→ **Consigne 1**: Renvoyez le passage du texte sur la prise de notes des idées en commençant à « Et le cercle » et en terminant à « jusqu’à l’obsession prodigue. », sans rien y changer.
→ **Consigne 2**:
Répondez aux questions suivantes à partir du texte sur la prise de notes des idées.
(a) Quels objets le texte conseille-t-il d'avoir toujours sur soi ?
(b) Sur la démonstration de quel théorème Andrew Wiles travaillait-il ?
(c) Le long de quoi Andrew Wiles allait-il se promener ?
→ **Consigne 3**: Poursuivez le texte sur la prise de notes des idées à partir de sa dernière phrase.

Retenons les idées lorsqu’elles surviennent. Même – et surtout – lorsqu’elles surviennent hors du contexte du problème auquel elles sont liées. Un carnet et un crayon à avoir toujours sur soi fera l’affaire, et dès qu’une idée vous vient, empressez-vous de la stocker, c’est-à-dire de la noter dans votre carnet. D’abord elle sera en lieu sûr, prête à être mise à l’épreuve en temps voulu et ensuite votre esprit sera de nouveau libre pour penser à autres choses – et à d’autres idées -, plutôt que de se concentrer à en retenir une en particulier qui de toute façon lui échappera.

Ici un petit aperçu du fonctionnement d’Andrew Wiles lorsqu’il travaillait sur une démonstration du dernier théorème de Fermat :

“Quand il y avait quelque chose qui m’occupait l’esprit, je n’avais besoin ni de papier, ni de crayon, ni de bureau, j’allais plutôt me promener le long du lac. Quand je suis en train de marcher, je parviens à me concentrer sur un aspect très précis d’un problème et à me polariser complètement. Comme j’ai toujours de quoi écrire dans ma poche, je peux toujours m’asseoir sur un banc quand une idée me vient.”

Un superbe résumé des points que j’expose dans ce billet, qu’il faut savoir mêler les uns aux autres dans la pratique pour en obtenir les effets. Andrew Wiles commençait par occuper son esprit de l’objet de ses préoccupations. Dès lors, ce dernier travaillait de lui-même et tout ce qu’il restait à faire était d’être suffisamment à l’écoute et assez prompt à noter les idées qui tombaient, lorsque l’attention s’assouplissait.

Et le cercle boucle sur lui-même, du fait que l’enthousiasme d’une idée en entraine une autre et que bien vite, vous vous surprendrez à remplir des carnets entiers ! Autant de choses qui vous motiveront à pousser le travail plus loin encore et plus profondément, sur un problème qui vous occupe, jusqu’à l’obsession prodigue.

→ **Matériel fourni**:
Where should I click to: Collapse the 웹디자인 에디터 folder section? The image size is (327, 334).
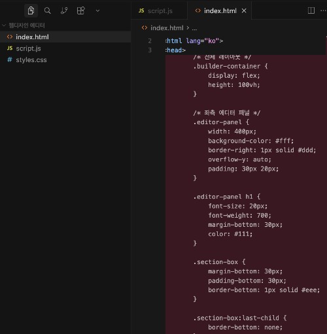pos(24,25)
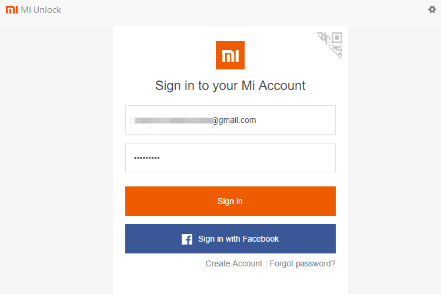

→ **Résultat attendu 1**:
Et le cercle boucle sur lui-même, du fait que l’enthousiasme d’une idée en entraine une autre et que bien vite, vous vous surprendrez à remplir des carnets entiers ! Autant de choses qui vous motiveront à pousser le travail plus loin encore et plus profondément, sur un problème qui vous occupe, jusqu’à l’obsession prodigue.

→ **Résultat attendu 2**:
(a) Un carnet et un crayon.
(b) Le dernier théorème de Fermat.
(c) Le long du lac.

→ **Résultat attendu 3**:
Le point important est de noter toutes ses idées et n’en privilégier aucune. Les ordinaires valent autant que les extraordinaires ! D’abord parce qu’on oublie plus facilement l’ordinaire et qu’il est donc encore plus nécessaire de les retenir : il est en effet fort à parier qu’Hamilton n’allait pas oublier de sitôt sa découverte des quaternions ! Ensuite, parce que ce sont les petites gouttes qui font les grands ruisseaux et que c’est l’accumulation des petites idées qui fait naître les grandes. Si les quaternions se sont révélés à Hamilton plutôt qu’au brave ouvrier du quartier d’à côté, cela n’est pas sans raisons : sa vie d’alors fut immensément riche d’idées préalables. Considérez bien cela : aucune idée n’est stérile et le penser risque de vous priver de grandes occasions !

Désormais, une fois de retour face à votre écran ou devant votre problème, pour une nouvelle session de travail intense, vous n’aurez qu’à vous souvenir d’avoir eu cette idée qui vous élargissait le sentier vers l’inspiration ou la résolution et ne reste alors plus qu’à sortir votre carnet pour vous rappeler en détail de son contenu. Je parle plus profondément de cette notion de travail intense dans mon guide l’Essence de l’Excellence, que vous trouverez ici en téléchargement couplé à un abonnement à la newsletter du blog.

En somme, vos problèmes d’inspiration ne viennent pas d’un manque de créativité, mais plutôt de votre mauvaise perception du travail créatif. N’attendez pas de vous retrouver face à votre feuille pour vous mettre à chercher les idées. La vérité est que les choses ne fonctionnent pas ainsi. Les idées ont tout le mal du monde à venir sur commande.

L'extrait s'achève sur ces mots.